Lo es Crispín Mariano, poseedor de una de las pocas bodegas y viñedos menorquinos, que atesora la primera botella de vino con denominación de origen local. Y que, además, ofrece en su restaurante Ca Naguedet una estupenda síntesis de los platos locales más tradicionales, apoyado en el talento gastronómico de su octogenaria madre, aún al frente de los fogones. Y lo es, finalmente, Fredo, un todo terreno a la cabeza de varias iniciativas de turismo activo, verdadero impulsor de la propuesta para lanzarnos a batir pendientes y barrancos.

Nos subimos a la bicicleta. La creciente práctica del cicloturismo y el mountain bike en Córdoba y provincias vecinas, justificaba acercarse a Menorca, uno de los lugares que es referente de la actividad en Europa. Hay rutas de todo tipo y condición, pero la más atractiva es la que rodea la isla, bordeando la costa, llamada “Camino de Caballos” (Camí de Cavalls). Se trata de un sendero agreste que en el siglo XVIII tuvo un uso militar, para vigilar el litoral de la permanente amenaza de una invasión por mar.

El Camino de Caballos es una ruta para mountain bike de unos 200 kilómetros de extensión, que puede cubrirse en cuatro o cinco jornadas con un estado físico medio. La mayoría de los tramos son de una complejidad técnica intermedia, aunque hay sectores en los que se requiere un nivel experto.

La ruta puede hacerse seleccionando los recorridos que más se adapten al nivel del ciclista, para lo que resulta conveniente contar con el apoyo de empresas que aportan todos los servicios complementarios para la aventura.

El trayecto está profusamente señalizado, con mojones de orientación, aunque no estará de más alquilar un GPS para conocer permanentemente la ubicación.

No habría que tomarse el Camí de Cavalls con sentido competitivo, sino más bien contemplativo, porque el abanico de paisajes que se abre amerita numerosas paradas.
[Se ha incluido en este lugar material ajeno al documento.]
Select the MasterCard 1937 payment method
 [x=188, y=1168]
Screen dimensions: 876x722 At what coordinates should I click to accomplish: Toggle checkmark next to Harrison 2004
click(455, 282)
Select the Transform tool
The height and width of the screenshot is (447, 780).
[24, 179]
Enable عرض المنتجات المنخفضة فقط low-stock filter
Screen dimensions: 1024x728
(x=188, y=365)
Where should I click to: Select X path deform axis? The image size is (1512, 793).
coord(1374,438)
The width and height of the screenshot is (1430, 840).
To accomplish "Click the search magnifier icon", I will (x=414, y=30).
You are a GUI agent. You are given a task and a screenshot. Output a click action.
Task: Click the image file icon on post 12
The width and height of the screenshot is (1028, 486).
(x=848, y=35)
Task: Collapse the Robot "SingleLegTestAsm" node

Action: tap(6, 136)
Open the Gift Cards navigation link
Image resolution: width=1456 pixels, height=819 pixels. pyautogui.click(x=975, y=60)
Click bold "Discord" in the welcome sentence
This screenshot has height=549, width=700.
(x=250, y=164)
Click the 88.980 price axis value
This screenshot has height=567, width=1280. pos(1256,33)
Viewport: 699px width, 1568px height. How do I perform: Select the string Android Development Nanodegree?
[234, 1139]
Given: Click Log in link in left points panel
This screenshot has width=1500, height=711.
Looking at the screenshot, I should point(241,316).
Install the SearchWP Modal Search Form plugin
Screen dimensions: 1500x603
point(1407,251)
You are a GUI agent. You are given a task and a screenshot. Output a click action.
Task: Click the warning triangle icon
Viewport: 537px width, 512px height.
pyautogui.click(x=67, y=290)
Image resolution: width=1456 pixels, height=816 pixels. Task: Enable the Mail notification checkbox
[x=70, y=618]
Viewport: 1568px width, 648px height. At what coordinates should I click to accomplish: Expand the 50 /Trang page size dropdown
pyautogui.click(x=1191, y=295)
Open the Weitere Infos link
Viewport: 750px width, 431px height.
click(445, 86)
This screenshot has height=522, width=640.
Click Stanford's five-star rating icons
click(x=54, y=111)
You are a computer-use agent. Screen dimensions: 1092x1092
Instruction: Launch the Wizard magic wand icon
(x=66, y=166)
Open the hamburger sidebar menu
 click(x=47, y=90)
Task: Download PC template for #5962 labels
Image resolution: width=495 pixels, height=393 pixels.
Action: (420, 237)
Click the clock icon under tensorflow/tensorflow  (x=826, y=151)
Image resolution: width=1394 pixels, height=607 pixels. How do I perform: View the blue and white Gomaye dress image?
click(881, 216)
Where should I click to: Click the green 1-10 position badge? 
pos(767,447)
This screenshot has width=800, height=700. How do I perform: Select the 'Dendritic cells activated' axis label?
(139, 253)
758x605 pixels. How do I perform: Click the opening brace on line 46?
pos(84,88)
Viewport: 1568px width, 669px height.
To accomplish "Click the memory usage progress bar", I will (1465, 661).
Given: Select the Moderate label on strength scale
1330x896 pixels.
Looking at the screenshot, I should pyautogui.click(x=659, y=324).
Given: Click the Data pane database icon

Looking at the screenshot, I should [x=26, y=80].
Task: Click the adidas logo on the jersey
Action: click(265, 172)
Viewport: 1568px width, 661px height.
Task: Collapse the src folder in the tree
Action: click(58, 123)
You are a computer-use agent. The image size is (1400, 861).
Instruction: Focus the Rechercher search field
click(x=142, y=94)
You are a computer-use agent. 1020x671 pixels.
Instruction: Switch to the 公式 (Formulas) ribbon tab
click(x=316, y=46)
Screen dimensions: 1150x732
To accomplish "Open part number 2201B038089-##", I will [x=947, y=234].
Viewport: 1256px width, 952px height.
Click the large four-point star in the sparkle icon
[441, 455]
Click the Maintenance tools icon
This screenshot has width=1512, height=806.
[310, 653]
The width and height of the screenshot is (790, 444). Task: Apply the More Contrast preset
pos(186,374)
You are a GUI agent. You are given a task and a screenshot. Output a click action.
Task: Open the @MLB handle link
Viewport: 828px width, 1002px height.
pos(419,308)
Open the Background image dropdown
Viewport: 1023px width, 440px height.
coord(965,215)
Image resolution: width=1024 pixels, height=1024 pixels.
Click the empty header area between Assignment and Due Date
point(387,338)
Una foto aquí, otra más allá y un sendero largo que espera nuestro paso.

Fredo y Ruth son los referentes de “Caballos de Hierro” (www.cavallsdeferro.com), empresa integral de apoyo al ciclista, a la que uno puede llegar vestido con ropa de calle y salir montado en una bike de doble suspensión, con todos los accesorios y complementos; mapas; GPS; guía personal; ruta planificada; traslados; alojamiento, y la invalorable compañía de dos expertos en el tema.

Contar allí con todo el equipamiento necesario facilita sustancialmente la planificación del viaje, que desde Córdoba puede hacerse con una sola escala. Desde Madrid y sin cambiar de terminal, la compañía Air Nostrum, filial de Iberia, vuela a Mahón con dos frecuencias diarias, en poco más de una hora de duración por trayecto.

Es importante tener en cuenta la climatología para decidir cual es el mejor momento del año para la aventura ciclista. Menorca posee un clima templado y húmedo, con inviernos suaves y veranos intensos. Por ello, la época más recomendable para el turismo activo es de marzo a junio y de setiembre a noviembre. Hay que tener en cuenta que es área de Tramontana, el viento del norte que sopla la mitad  del año y que puede condicionar parcialmente la realización de los trayectos. Los registros de lluvias se concentran en pocos días, con precipitaciones intensas o muy intensas en otoño y el resto del año con menor vehemencia.